▶ [The request] Pull the lines of the listing below verbatim, starting at the line that contains "Open the dpa-infocom source link" and stopping after the line that contains "[x=1698, y=33]".

[Dataset items]
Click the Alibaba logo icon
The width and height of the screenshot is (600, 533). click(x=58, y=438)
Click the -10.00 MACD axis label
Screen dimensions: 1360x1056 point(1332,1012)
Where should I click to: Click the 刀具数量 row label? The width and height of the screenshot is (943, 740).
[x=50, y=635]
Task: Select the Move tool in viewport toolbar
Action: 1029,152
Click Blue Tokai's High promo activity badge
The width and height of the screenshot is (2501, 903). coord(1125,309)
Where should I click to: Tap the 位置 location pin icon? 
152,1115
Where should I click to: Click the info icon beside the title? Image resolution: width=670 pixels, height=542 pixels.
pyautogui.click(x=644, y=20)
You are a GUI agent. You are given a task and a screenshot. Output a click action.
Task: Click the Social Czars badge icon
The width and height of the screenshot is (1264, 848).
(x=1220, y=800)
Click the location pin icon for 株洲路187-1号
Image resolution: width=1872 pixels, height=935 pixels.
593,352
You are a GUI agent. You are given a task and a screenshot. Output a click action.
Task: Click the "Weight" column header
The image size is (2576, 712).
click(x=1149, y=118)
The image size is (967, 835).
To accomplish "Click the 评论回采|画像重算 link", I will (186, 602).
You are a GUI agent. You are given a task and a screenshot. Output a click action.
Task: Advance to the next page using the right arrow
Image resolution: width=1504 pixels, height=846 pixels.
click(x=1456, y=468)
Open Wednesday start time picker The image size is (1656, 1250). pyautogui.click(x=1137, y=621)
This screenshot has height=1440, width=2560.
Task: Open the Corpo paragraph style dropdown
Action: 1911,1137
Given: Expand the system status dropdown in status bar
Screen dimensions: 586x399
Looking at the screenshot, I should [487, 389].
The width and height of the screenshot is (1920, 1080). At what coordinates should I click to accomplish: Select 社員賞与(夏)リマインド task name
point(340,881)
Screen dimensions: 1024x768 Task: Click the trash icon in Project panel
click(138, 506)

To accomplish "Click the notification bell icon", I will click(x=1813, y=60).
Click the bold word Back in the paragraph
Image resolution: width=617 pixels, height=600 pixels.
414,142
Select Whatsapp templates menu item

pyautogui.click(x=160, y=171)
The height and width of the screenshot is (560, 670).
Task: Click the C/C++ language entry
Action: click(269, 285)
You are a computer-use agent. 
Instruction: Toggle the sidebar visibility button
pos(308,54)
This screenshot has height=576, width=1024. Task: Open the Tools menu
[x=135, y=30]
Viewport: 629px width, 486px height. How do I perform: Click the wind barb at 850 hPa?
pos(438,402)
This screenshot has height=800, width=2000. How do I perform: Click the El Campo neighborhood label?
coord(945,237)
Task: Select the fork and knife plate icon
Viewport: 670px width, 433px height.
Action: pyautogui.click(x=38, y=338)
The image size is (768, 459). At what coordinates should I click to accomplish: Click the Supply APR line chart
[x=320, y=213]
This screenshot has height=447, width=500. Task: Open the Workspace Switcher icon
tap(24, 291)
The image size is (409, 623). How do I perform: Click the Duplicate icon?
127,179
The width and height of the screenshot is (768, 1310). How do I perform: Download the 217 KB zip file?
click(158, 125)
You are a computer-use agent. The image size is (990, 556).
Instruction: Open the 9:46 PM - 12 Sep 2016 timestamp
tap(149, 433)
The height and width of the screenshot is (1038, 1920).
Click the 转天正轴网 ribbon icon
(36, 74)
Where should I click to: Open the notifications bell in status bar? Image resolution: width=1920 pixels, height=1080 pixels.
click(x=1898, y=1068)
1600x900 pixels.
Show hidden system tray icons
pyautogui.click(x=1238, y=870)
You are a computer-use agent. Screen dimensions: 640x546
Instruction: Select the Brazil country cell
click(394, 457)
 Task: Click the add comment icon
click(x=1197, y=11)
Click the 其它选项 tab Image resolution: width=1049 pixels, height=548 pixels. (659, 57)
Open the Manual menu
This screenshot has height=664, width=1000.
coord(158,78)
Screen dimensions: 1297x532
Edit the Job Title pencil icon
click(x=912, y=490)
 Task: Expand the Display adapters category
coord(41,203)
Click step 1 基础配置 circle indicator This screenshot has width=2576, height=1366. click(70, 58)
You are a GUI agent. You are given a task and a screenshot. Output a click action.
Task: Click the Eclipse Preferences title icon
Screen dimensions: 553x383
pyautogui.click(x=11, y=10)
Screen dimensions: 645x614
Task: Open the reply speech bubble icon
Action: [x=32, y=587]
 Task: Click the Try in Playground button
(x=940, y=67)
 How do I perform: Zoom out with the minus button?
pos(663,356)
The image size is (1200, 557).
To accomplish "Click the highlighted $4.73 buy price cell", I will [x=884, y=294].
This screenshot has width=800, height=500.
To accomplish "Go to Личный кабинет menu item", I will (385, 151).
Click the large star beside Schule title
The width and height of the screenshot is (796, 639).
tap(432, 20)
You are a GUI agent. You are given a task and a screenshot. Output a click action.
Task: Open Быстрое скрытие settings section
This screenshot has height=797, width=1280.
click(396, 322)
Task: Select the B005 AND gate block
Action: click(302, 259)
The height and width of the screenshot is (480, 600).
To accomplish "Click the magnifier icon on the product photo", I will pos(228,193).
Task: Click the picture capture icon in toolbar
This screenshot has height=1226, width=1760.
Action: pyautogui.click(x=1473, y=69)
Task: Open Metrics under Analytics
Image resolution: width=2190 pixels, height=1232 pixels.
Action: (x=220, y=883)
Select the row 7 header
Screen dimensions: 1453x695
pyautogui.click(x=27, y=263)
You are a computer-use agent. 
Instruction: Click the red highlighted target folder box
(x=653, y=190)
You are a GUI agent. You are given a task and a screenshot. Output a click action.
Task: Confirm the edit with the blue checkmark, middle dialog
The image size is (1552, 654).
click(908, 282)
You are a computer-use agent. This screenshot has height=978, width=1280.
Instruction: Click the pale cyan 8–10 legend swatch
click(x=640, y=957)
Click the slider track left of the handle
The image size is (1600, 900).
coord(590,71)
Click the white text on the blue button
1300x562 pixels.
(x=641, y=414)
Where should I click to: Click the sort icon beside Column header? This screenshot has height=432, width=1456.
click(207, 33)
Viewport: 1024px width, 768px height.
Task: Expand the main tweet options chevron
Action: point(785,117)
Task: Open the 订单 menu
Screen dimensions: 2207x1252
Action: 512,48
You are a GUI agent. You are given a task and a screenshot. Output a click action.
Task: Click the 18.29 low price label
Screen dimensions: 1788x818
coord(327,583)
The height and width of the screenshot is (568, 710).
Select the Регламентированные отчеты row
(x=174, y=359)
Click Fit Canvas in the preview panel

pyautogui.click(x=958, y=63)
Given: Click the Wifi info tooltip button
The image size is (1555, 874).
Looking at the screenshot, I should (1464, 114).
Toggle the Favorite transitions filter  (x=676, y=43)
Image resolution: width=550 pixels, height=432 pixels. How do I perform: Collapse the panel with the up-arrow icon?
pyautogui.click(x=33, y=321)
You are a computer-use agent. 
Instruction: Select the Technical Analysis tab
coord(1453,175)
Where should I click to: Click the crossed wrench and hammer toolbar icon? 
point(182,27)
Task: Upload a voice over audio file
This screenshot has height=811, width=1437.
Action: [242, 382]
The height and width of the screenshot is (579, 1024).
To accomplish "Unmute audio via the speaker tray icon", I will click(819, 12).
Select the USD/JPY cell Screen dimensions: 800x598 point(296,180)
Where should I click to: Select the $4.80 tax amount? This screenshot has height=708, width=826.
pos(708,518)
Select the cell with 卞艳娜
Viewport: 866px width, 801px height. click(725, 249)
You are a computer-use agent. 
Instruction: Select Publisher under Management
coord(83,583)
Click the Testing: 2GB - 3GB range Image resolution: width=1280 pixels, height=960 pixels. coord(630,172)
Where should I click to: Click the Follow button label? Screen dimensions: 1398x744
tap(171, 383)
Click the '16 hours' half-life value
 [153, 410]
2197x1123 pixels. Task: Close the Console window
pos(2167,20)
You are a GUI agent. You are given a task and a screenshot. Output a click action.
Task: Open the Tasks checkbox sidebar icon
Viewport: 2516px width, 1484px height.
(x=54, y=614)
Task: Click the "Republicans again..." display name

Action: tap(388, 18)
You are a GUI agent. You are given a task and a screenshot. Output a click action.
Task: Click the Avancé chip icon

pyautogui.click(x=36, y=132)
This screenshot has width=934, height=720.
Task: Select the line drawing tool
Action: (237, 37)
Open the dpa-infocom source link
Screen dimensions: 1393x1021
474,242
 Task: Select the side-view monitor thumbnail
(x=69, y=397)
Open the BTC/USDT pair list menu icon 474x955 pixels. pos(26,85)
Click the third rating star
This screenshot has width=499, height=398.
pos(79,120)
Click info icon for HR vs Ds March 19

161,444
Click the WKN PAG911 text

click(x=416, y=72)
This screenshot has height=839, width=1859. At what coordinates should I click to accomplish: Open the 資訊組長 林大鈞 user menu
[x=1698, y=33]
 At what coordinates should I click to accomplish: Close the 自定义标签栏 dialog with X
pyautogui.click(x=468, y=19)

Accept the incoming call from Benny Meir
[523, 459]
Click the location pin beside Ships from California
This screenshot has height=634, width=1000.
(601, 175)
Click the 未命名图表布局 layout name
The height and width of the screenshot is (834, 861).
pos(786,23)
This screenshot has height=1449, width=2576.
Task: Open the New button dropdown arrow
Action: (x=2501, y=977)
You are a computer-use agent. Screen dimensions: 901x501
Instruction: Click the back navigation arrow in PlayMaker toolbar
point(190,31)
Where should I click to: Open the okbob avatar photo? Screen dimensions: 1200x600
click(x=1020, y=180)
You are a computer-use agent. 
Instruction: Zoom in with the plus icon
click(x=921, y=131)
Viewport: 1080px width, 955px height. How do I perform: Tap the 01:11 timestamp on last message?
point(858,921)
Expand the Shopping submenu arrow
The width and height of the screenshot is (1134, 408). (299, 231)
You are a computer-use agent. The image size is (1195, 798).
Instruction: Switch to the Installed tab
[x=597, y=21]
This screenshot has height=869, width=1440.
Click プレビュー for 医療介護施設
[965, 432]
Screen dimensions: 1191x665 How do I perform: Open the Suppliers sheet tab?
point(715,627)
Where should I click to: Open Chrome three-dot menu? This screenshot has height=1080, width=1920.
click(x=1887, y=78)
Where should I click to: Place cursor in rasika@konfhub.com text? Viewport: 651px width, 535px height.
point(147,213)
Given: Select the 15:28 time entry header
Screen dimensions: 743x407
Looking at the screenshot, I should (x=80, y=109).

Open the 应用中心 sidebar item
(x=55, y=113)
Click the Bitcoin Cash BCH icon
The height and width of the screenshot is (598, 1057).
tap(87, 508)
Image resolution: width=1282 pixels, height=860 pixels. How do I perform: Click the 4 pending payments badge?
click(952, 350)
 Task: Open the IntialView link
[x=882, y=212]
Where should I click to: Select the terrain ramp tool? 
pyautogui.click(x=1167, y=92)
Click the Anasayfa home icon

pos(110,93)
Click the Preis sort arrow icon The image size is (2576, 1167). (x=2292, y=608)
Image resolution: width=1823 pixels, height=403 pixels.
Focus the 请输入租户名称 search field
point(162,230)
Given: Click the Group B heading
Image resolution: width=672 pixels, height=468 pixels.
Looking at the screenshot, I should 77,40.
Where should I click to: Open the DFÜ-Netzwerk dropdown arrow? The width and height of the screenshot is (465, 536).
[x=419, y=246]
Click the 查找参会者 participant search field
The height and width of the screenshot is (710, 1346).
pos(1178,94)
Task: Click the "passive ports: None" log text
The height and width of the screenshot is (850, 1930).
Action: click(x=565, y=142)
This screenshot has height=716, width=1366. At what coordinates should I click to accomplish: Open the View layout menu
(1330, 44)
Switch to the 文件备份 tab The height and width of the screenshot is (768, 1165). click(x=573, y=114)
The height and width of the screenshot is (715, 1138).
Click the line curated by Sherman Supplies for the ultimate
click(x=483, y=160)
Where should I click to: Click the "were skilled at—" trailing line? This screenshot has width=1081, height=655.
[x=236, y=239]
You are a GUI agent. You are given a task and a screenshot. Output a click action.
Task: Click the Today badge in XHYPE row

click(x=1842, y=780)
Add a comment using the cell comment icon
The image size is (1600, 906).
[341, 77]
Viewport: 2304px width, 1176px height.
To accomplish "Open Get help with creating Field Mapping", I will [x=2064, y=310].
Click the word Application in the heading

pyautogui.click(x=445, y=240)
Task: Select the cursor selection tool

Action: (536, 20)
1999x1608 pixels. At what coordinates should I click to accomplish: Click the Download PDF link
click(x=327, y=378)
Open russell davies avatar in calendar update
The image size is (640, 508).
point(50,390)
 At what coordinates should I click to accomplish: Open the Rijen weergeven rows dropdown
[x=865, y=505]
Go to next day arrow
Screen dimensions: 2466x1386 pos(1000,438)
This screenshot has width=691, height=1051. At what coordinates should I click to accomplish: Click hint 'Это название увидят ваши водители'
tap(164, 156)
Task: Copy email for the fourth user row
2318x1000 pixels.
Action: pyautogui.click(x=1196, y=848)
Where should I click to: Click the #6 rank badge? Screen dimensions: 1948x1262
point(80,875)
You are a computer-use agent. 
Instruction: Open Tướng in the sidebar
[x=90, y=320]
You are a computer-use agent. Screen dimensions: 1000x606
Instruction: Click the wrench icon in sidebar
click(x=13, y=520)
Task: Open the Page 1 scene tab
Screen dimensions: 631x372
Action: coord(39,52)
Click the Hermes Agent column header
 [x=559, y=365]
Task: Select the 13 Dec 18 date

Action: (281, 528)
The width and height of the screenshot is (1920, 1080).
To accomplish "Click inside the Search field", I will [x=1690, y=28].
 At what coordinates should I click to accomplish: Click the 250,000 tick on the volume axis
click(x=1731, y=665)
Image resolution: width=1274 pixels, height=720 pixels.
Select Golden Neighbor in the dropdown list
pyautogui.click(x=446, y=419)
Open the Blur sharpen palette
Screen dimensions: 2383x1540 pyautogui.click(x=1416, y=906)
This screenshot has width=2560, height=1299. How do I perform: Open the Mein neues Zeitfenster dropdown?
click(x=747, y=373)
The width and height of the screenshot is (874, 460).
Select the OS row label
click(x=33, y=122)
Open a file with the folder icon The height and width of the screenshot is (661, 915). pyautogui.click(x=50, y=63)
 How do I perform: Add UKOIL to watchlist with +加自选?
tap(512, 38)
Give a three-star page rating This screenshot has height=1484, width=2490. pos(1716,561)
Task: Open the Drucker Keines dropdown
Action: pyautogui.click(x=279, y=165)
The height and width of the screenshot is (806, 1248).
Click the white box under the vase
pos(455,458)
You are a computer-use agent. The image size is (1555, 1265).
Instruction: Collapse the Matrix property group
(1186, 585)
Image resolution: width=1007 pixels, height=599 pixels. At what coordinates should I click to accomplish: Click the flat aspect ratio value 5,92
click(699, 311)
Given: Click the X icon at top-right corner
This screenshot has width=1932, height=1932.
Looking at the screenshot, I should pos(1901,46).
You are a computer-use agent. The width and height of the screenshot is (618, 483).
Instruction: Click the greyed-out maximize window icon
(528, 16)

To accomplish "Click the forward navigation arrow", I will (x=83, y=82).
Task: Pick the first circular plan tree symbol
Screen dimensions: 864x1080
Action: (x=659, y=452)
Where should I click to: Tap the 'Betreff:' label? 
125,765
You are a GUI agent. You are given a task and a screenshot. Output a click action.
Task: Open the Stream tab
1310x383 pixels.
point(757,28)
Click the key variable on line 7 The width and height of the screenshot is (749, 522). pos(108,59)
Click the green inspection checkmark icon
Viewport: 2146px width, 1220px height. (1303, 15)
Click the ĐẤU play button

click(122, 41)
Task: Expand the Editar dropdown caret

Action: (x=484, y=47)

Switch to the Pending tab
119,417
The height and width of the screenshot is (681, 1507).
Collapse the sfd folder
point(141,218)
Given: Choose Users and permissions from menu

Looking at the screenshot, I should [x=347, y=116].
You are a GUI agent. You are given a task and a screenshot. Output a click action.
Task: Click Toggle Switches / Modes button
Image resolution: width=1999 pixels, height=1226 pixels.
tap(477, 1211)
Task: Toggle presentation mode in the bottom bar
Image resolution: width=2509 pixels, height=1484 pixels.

▶ [Task output]
Open the dpa-infocom source link
Screen dimensions: 1393x1021
474,242
 Task: Select the side-view monitor thumbnail
(x=69, y=397)
Open the BTC/USDT pair list menu icon 474x955 pixels. pos(26,85)
Click the third rating star
This screenshot has width=499, height=398.
pos(79,120)
Click info icon for HR vs Ds March 19

161,444
Click the WKN PAG911 text

click(x=416, y=72)
This screenshot has height=839, width=1859. At what coordinates should I click to accomplish: Open the 資訊組長 林大鈞 user menu
[x=1698, y=33]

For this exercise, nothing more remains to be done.